Founders gave it the old college try


OCTOBER 29, 2008
    John McCain has had a rough few months in the public opinion polls, but he still has a chance for victory thanks to the Electoral College. For the nation, though, another “wrong winner” selection could prove traumatic, and will undoubtedly lead to renewed, albeit fruitless, calls for the removal of the college.
    Though it is almost impossible to remove, the Electoral College is the single most ridiculed part of the original Constitution. It is not just for the “wrong winner” elections, such as 1876, 1888 and 2000. The Electoral College has also focused the nation's attention on a few swing states, allowing candidates to ignore a large percentage of voters.

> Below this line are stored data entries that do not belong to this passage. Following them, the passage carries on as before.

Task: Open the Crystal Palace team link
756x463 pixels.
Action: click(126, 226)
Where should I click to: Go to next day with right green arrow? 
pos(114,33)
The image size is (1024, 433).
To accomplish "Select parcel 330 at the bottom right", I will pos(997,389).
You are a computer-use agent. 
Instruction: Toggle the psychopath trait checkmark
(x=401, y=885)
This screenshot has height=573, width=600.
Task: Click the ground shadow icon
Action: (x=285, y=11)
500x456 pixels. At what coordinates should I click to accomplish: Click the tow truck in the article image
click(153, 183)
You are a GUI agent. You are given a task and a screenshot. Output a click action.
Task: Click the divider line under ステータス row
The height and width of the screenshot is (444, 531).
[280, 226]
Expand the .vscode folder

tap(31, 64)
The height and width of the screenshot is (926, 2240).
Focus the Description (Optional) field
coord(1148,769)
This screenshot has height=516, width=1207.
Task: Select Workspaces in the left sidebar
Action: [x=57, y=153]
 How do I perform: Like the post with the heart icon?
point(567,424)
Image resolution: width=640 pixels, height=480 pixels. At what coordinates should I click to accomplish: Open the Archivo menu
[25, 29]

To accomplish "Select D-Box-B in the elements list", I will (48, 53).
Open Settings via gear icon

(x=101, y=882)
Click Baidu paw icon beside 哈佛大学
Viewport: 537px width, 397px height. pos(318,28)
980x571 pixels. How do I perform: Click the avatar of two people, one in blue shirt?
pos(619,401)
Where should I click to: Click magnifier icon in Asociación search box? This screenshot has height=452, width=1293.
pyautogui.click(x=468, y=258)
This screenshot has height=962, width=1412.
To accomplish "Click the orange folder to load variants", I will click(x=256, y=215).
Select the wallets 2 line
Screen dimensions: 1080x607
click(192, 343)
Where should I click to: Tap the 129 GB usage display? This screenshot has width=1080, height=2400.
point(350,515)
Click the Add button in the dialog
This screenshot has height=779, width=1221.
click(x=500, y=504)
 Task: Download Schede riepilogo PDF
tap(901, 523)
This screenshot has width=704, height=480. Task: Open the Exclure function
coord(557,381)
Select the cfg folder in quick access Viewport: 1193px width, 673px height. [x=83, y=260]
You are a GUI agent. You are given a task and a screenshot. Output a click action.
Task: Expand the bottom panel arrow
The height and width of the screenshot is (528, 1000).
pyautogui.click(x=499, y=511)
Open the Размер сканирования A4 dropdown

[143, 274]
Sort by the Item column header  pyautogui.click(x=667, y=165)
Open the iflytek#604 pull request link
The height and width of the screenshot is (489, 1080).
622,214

    There is rarely any explanation, however, of why this peculiar device was created and what it was actually designed to do. The Electoral College was actually an intelligent compromise between many competing interests.
    It may seem strange today, but the members of the Constitutional Convention of 1787 were particularly proud of the electoral system, with Alexander Hamilton noting that it was “almost the only part of the system, of any consequence, which has escaped without severe censure.”
    The founders were not that interested in the role of the executive branch of government. Congress was supposed to be the locus of power. And the founders were not really considering a direct popular election of presidents.
    There was little experience in directly electing executives: In 10 of the 13original states, the state legislature chose the governor, and in two of the other three states, if no candidate received a clear majority, the legislature made the choice. This was the model for election that the conventioneers drew on. Throughout the country, the chief executives of each state were not chosen by the voters.
    The original plans brought to Philadelphia, and the first outlines of a presidency adopted by the convention, all provided for election of the chief executive by Congress.
    However, as every student is taught, America's government is built on the principle of checks and balances. The convention was concerned about handicapping the president by placing too much power in Congress' hands. If they chose the president, he would be in their debt. Therefore, a committee eventually designed an alternate Congress of electors, made up with the exact same amount of members, to choose the candidates. They also specifically banned any federal office holder from being a member of this congress.
    Despite the creation of what would one day be the Electoral College, it was not called this until the 1800s. Congress still had some part to play in the selection of a president. In order to prevent the big states from dominating the choice, each elector was given two votes, one of which had to be cast for someone from another state. The second vote became the vice president.
    Because of the diffuse nature of the nascent republic, many believed that the electors' votes would be divided among favorite sons, and therefore they would be unable to select a president. If this came to pass, the electors would have served as a nominating committee. The top five candidates would be sent to Congress, which would then select a president in a state-by-state vote of the congressional delegations.
    In the country's first century, Congress was called on to select a president twice, first in 1800 and then in 1824. The first resulted in the 12thAmendment, changing the Electoral College by dividing up the elector's vote into one for a presidential candidate and one for a vice presidential candidate; the second helped create the strong two-party system.
    There are plenty of questions about the Electoral College, the more pressing being whether it does more harm than good. But it should be clear that it was not a hastily thrown together “Rube Goldberg” contraption, designed as an anti-democratic device to deprive the voters of the right to choose a president. Nor was its goal to benefit a few states. Instead, the founders wanted to create a functional government that was accepted by all, but included the checks and balances they felt necessary to prevent abuses of power.
    If the founders were here today, they may not be thrilled with all aspects of the current Electoral College, but it has definitely served their primary goal: providing a stable, fairly representative government for almost all of the country's existence.
    Joshua Spivak is a research fellow at the Hugh L. Carey Center for Government Reform at Wagner College in New York City.